#### WORK TASK 1
Based on the cookie handling text, mark each statement (a), (b), (c) yes or no and quote the text's deciding words. (a) Safari needs a Service Worker for full cookie functionality. (b) On Android platforms, the expected cookie handling works by default. (c) The withCredentials property goes inside an options object in the player's source object.
#### WORK TASK 2
Write out the part of the cookie handling text that starts at "Android, Android TV" and ends at "in this case.", word for word.

#### DOCUMENT TEXT
However, in order to allow cookies to be sent also in cross-site requests, you will need to explicitly allow this for security reasons as shown below. The withCredentials option is tightly coupled with JavaScript’s XMLHttpRequest.withCredentials, please refer to XMLHttpRequest.withCredentials on MDN for full details about this flag.

const source = {
  // your DASH/HLS stream URLs and other source properties go here

  options: {
    withCredentials: true
  }
}

In the player’s source object, you can specify an additional options object which can take an optional withCredentials property to enable cross-origin cookie handling.

Safari

Due to limitations from Apple, Safari requires a slightly more complex setup to get cookies to work properly. To enable the full functionality, it is required to set up a Service Worker. Please refer to our Github sample on how to set this up: https://github.com/bitmovin/bitmovin-player-web-samples/tree/main/serviceworker

Android, Android TV and Amazon FireTV

The expected cookie handling is not working per default on Android platforms. This requirement can be solved easily though by setting a default Cookie Manager at the application level. The following code should go in the main activity:

private static final CookieManager DEFAULT_COOKIE_MANAGER;
static {
  DEFAULT_COOKIE_MANAGER = new CookieManager();
  /** Here we can set a cookie policy. 
    * Either `ACCEPT_ALL` or `ACCEPT_ORIGINAL_SERVER`, both should do the trick in this case.
   **/
  DEFAULT_COOKIE_MANAGER.setCookiePolicy(CookiePolicy.ACCEPT_ORIGINAL_SERVER);
}

@Override
protected void onCreate(Bundle savedInstanceState) {
  if (CookieHandler.getDefault() != DEFAULT_COOKIE_MANAGER) {
    CookieHandler.setDefault(DEFAULT_COOKIE_MANAGER);
  }
}

It first creates a new instance of the CookieManager, which is a default Android class (API level 9+). We set a CookiePolicy on that instance using the setCookiePolicy method, in the example above we use the value ACCEPT_ORIGINAL_SERVER (see https://developer.android.com/reference/java/net/CookiePolicy for details and other options). Finally, we’re setting our instance as the CookieHandler's default (setDefault method). This should be done at the beginning of an HTTP session.

With this, you are all set. However, Android offers more customizations if needed, see https://developer.android.com/reference/java/net/CookieManager for more details and options.

iOS and tvOS

On iOS and tvOS, AVFoundation already handles most of the cookies. To leverage that, you will have to change a particular player configuration setting:

let playerConfig = PlayerConfig()
let tweaksConfig = TweaksConfig()

#### INFORMATION GIVEN
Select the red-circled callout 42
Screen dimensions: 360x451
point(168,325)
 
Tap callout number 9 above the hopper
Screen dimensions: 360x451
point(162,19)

#### SOLUTION 1
(a) Yes: "To enable the full functionality, it is required to set up a Service Worker."
(b) No: "The expected cookie handling is not working per default on Android platforms."
(c) Yes: "In the player’s source object, you can specify an additional options object which can take an optional withCredentials property"

#### SOLUTION 2
Android, Android TV and Amazon FireTV

The expected cookie handling is not working per default on Android platforms. This requirement can be solved easily though by setting a default Cookie Manager at the application level. The following code should go in the main activity:

private static final CookieManager DEFAULT_COOKIE_MANAGER;
static {
  DEFAULT_COOKIE_MANAGER = new CookieManager();
  /** Here we can set a cookie policy. 
    * Either `ACCEPT_ALL` or `ACCEPT_ORIGINAL_SERVER`, both should do the trick in this case.